Rewrite the data below, substituting "GUI assistant" for every occurrence of "GUI agent" and leaving all other text unchanged.
━━━━━━━━
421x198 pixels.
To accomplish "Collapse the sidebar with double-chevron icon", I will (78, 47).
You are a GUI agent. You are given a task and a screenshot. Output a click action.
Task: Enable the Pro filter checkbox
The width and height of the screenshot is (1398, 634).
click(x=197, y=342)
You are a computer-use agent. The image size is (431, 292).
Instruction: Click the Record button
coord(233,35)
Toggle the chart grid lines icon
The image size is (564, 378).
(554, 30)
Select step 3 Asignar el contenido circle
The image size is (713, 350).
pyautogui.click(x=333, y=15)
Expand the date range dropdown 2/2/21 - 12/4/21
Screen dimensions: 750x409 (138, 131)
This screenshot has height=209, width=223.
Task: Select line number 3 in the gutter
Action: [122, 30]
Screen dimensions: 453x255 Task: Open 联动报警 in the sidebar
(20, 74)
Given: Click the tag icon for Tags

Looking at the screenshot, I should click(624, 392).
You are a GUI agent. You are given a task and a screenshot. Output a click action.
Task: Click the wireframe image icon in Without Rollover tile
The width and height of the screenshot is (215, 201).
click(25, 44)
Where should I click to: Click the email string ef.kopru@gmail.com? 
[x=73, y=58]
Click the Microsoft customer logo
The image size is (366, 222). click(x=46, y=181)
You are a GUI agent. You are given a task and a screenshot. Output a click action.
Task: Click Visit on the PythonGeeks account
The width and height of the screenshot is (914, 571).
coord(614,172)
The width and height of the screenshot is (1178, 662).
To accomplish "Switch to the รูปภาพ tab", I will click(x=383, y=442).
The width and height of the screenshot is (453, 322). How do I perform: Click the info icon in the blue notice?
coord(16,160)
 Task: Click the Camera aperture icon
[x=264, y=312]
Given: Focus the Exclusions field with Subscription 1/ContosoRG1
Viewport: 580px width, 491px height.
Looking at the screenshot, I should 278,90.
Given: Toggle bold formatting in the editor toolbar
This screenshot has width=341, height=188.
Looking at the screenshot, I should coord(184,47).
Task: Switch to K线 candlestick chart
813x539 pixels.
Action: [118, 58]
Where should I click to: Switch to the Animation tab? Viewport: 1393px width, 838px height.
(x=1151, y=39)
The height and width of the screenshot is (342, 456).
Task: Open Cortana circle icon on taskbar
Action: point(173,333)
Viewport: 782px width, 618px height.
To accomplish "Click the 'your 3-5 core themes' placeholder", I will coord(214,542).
━━━━━━━━
> **Answer to this exercise**
421x198 pixels.
To accomplish "Collapse the sidebar with double-chevron icon", I will (78, 47).
You are a GUI assistant. You are given a task and a screenshot. Output a click action.
Task: Enable the Pro filter checkbox
The width and height of the screenshot is (1398, 634).
click(x=197, y=342)
You are a computer-use agent. The image size is (431, 292).
Instruction: Click the Record button
coord(233,35)
Toggle the chart grid lines icon
The image size is (564, 378).
(554, 30)
Select step 3 Asignar el contenido circle
The image size is (713, 350).
pyautogui.click(x=333, y=15)
Expand the date range dropdown 2/2/21 - 12/4/21
Screen dimensions: 750x409 (138, 131)
This screenshot has height=209, width=223.
Task: Select line number 3 in the gutter
Action: [122, 30]
Screen dimensions: 453x255 Task: Open 联动报警 in the sidebar
(20, 74)
Given: Click the tag icon for Tags

Looking at the screenshot, I should click(624, 392).
You are a GUI assistant. You are given a task and a screenshot. Output a click action.
Task: Click the wireframe image icon in Without Rollover tile
The width and height of the screenshot is (215, 201).
click(25, 44)
Where should I click to: Click the email string ef.kopru@gmail.com? 
[x=73, y=58]
Click the Microsoft customer logo
The image size is (366, 222). click(x=46, y=181)
You are a GUI assistant. You are given a task and a screenshot. Output a click action.
Task: Click Visit on the PythonGeeks account
The width and height of the screenshot is (914, 571).
coord(614,172)
The width and height of the screenshot is (1178, 662).
To accomplish "Switch to the รูปภาพ tab", I will click(x=383, y=442).
The width and height of the screenshot is (453, 322). How do I perform: Click the info icon in the blue notice?
coord(16,160)
 Task: Click the Camera aperture icon
[x=264, y=312]
Given: Focus the Exclusions field with Subscription 1/ContosoRG1
Viewport: 580px width, 491px height.
Looking at the screenshot, I should 278,90.
Given: Toggle bold formatting in the editor toolbar
This screenshot has width=341, height=188.
Looking at the screenshot, I should coord(184,47).
Task: Switch to K线 candlestick chart
813x539 pixels.
Action: [118, 58]
Where should I click to: Switch to the Animation tab? Viewport: 1393px width, 838px height.
(x=1151, y=39)
The height and width of the screenshot is (342, 456).
Task: Open Cortana circle icon on taskbar
Action: point(173,333)
Viewport: 782px width, 618px height.
To accomplish "Click the 'your 3-5 core themes' placeholder", I will coord(214,542).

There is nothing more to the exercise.